Transformation of A. oryzae was carried out according to the method described by Gomi et al (1987). The resultant transformants were subcultured on CD-NO3 medium plates three times to obtain stable expression transformants. The transformants were named A. oryzae/GFP, A. oryzae/GFP-CBM, A. oryzae/CBM-GFP, A. oryzae/tglA, A. oryzae/tglA-CBM, and A. oryzae/CBM-tglA. According to our previous study, the copy number of the expression vectors integrated into the genome was assumed to be one (Ishida et al. 2000).

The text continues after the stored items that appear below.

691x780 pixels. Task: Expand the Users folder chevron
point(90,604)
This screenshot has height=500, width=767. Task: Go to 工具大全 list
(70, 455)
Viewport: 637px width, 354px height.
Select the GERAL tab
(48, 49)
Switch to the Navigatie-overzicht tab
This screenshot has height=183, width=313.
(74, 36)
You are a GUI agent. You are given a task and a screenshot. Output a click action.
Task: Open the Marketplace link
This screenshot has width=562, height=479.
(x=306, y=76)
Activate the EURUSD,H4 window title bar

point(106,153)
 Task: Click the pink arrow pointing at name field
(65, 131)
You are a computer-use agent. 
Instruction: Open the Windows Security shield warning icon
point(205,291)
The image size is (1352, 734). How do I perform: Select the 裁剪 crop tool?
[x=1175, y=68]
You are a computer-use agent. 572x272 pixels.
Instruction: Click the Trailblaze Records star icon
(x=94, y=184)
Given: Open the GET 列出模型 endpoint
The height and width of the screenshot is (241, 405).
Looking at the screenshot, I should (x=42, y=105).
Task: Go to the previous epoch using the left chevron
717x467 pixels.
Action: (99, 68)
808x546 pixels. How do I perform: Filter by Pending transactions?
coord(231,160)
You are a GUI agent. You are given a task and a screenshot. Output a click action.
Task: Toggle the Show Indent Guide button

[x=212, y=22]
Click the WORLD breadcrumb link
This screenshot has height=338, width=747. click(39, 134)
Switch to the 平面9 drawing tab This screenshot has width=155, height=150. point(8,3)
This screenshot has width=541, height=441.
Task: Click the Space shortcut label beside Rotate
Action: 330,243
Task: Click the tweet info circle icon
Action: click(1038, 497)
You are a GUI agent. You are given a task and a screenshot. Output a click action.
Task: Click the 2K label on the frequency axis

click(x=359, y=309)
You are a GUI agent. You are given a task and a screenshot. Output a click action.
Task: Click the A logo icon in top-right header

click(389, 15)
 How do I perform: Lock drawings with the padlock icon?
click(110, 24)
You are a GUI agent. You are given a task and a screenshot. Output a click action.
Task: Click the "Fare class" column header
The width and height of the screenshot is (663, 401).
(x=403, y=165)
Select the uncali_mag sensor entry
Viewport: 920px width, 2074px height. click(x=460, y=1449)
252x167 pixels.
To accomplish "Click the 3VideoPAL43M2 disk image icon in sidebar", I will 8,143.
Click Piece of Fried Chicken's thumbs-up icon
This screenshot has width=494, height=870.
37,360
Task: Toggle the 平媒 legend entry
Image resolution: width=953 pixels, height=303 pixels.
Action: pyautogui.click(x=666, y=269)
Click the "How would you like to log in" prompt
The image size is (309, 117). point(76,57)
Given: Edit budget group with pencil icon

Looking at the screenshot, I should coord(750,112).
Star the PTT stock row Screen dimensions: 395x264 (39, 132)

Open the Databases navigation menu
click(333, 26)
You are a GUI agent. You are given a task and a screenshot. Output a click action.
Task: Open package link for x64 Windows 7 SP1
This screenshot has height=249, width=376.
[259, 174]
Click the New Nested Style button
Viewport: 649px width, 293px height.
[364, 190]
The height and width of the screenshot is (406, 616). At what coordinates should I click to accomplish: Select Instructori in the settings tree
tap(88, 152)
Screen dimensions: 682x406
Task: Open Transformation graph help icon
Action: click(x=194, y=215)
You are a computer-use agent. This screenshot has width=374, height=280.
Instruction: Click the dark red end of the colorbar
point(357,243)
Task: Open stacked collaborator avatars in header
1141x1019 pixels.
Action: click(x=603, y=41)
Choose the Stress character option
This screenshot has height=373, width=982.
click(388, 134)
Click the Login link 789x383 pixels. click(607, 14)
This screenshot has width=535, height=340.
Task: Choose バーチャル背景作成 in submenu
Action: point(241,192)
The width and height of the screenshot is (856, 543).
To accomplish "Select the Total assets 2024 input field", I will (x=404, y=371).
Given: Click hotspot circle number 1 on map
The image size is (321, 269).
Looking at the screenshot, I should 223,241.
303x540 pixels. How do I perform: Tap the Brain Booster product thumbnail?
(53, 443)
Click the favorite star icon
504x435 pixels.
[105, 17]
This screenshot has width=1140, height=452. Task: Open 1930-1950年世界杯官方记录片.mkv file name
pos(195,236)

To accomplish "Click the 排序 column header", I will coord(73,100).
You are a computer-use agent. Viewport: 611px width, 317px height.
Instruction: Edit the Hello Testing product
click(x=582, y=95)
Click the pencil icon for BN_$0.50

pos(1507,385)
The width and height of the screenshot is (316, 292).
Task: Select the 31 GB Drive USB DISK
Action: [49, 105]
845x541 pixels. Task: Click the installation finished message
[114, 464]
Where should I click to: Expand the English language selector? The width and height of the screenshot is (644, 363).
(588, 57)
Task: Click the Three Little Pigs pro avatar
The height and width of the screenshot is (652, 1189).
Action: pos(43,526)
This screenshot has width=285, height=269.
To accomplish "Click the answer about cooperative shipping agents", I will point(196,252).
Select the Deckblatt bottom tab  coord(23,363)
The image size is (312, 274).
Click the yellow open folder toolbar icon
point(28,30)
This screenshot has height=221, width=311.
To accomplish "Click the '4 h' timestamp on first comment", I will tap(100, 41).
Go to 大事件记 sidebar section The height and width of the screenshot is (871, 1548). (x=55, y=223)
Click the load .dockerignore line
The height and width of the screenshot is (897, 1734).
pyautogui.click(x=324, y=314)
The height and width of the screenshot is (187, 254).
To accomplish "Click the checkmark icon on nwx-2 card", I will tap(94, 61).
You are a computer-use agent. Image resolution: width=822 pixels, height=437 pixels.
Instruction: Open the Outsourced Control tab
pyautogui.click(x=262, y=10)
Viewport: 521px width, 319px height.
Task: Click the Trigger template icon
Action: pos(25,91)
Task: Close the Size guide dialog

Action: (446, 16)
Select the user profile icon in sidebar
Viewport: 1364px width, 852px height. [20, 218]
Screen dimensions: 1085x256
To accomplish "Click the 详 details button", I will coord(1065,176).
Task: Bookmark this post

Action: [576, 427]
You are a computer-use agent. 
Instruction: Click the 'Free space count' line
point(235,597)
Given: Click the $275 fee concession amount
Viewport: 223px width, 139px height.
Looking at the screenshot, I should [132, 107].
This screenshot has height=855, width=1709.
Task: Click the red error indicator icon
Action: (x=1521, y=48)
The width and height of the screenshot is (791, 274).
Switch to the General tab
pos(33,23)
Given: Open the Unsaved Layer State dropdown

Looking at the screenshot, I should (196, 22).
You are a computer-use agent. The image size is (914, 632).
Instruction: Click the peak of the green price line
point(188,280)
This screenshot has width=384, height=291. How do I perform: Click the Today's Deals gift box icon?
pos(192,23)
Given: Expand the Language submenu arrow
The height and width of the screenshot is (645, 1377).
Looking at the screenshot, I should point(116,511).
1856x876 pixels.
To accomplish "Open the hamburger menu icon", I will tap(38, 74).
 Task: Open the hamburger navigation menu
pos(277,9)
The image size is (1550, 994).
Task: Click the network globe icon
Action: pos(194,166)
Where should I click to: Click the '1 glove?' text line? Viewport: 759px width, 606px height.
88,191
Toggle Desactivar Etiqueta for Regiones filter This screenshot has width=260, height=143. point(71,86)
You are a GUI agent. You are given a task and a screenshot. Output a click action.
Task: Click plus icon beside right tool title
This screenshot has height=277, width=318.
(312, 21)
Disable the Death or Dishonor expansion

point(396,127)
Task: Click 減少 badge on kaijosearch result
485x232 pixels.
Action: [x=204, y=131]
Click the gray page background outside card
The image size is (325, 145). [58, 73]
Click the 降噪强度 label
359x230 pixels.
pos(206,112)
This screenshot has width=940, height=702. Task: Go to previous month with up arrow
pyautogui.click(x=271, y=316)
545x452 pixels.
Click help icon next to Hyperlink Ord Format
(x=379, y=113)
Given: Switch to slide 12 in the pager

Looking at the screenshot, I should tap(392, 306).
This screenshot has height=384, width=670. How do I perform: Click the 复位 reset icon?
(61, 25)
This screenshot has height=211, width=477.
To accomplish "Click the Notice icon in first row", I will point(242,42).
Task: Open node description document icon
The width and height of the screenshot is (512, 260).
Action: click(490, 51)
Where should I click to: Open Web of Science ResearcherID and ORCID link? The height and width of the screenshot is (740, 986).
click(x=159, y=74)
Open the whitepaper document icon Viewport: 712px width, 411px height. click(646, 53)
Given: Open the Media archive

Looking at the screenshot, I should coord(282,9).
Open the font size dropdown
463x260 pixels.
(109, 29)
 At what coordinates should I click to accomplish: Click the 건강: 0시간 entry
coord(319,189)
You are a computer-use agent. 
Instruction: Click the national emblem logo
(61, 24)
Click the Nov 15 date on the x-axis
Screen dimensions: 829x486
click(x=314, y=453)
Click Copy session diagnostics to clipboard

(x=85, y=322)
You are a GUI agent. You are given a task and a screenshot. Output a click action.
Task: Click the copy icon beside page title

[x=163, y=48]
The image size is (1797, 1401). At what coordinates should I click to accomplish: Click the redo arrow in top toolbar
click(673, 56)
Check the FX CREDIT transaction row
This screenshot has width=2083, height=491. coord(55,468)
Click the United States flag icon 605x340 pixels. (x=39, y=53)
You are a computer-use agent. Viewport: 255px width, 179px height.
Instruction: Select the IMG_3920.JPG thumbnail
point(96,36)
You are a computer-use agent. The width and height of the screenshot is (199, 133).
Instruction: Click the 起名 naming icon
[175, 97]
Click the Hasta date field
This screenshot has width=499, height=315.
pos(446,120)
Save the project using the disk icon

Fluorescence microscopy analysis

Wild-type A. oryzae and transformants harvested from submerged cultures cultivated for 7 days were washed twice with PBS. GFP fluorescence was detected using a fluorescence microscope (BZ-8000; Keyence Co., Osaka, Japan).

Protease treatment

Recombinant A. oryzae harvested from submerged cultures cultivated for 10 days were washed with PBS three times, and the surface-displayed protein was cleaved by incubating the suspension with Proteinase K (final concentration, 30 U/L) for 24 h at 37°C. After proteolysis, A. oryzae was washed twice with PBS, followed by gentle centrifugation to remove the protease, and GFP fluorescence was observed using fluorescence microscopy as described above.

Western blot analysis

Cell wall proteins were extracted from wild-type A. oryzae and transformants. Briefly, the washed frozen cells were ground with a pestle and mortar, and then resuspended in PBS (15 ∼ 20 μl/mg dry cell). The cytosolic fraction was separated from cell walls and membranes by centrifugation at 15,000 rpm at 4°C for 10 min. Then the resultant precipitate was washed twice with PBS and subjected to the following analysis as a cell wall fraction.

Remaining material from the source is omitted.